TASK DIRECTIONS:
Go through the material under this sentence. Return every line holding "radio".

ENTRIES SUPPLIED:
-------------------------
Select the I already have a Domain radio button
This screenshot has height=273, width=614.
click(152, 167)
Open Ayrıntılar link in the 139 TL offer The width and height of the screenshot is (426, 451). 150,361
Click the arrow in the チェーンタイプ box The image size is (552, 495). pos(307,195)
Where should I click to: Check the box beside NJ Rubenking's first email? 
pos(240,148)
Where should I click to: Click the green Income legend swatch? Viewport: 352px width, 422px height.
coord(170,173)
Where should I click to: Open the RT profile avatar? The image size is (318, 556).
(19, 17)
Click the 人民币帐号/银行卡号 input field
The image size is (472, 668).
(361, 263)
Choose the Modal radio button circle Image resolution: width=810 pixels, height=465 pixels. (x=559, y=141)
-------------------------
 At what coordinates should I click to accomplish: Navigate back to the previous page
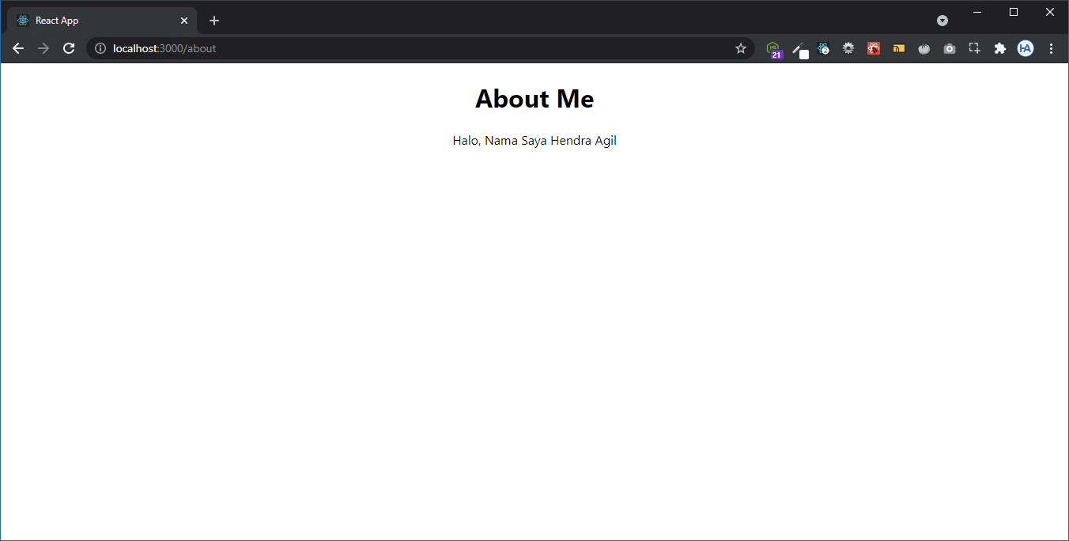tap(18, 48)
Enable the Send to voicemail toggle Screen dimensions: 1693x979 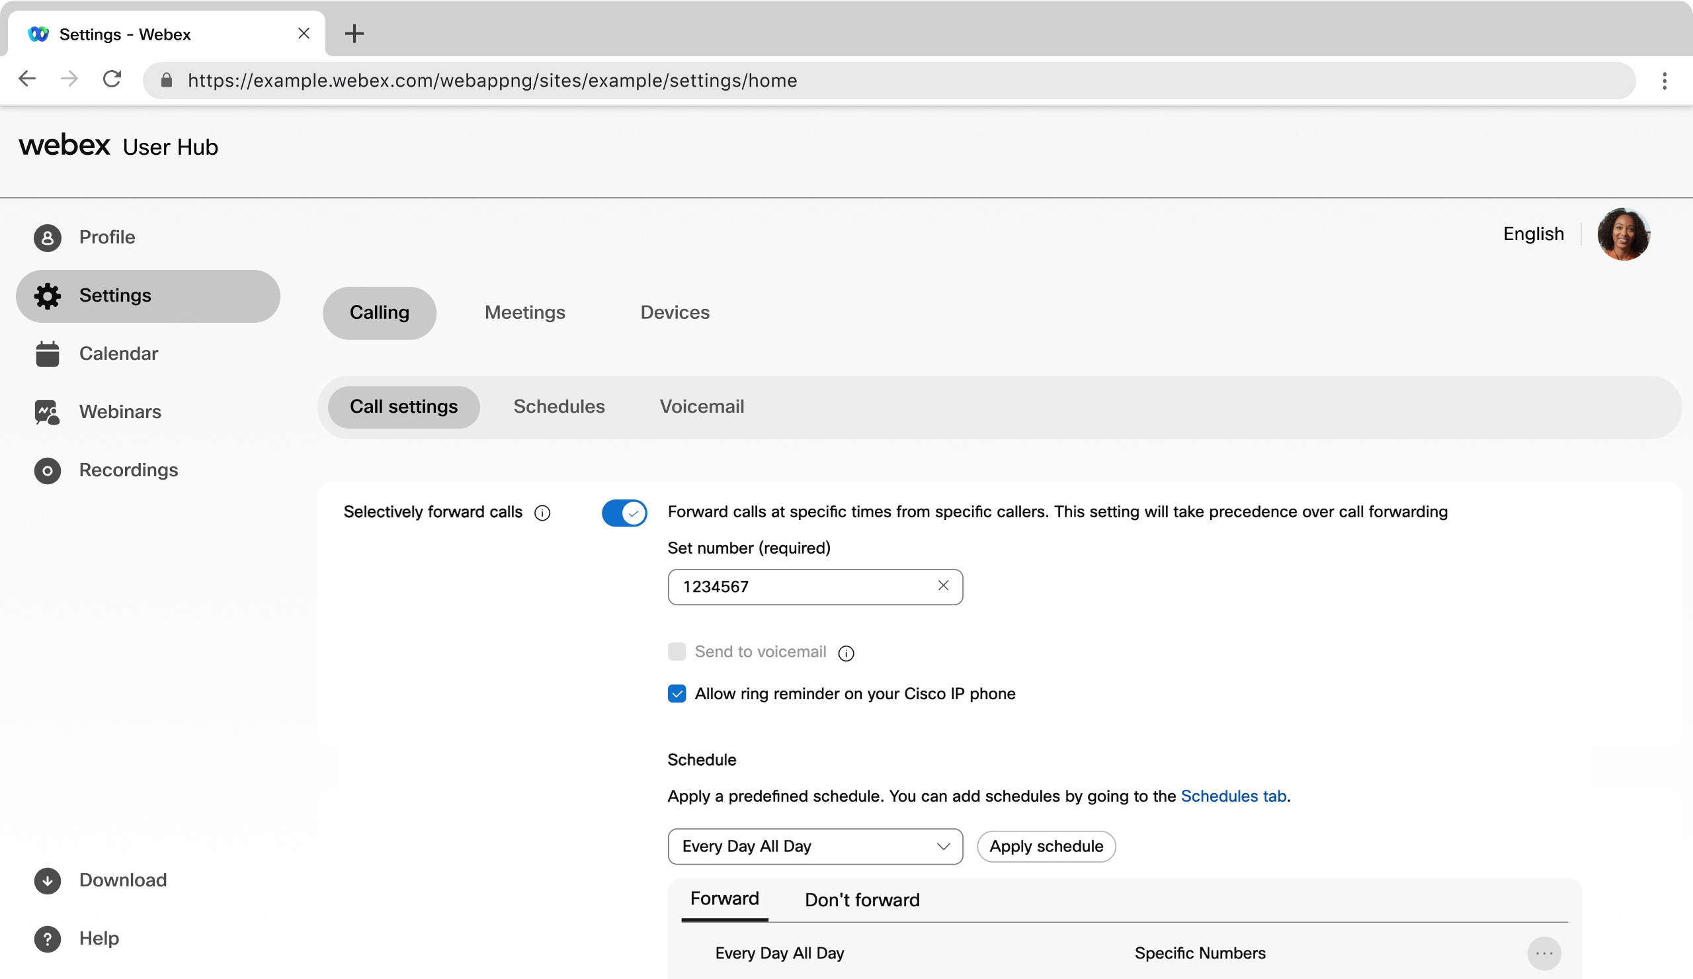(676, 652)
-------------------------
EXERCISE OUTPUT:
Select the I already have a Domain radio button
Choose the Modal radio button circle Image resolution: width=810 pixels, height=465 pixels. (x=559, y=141)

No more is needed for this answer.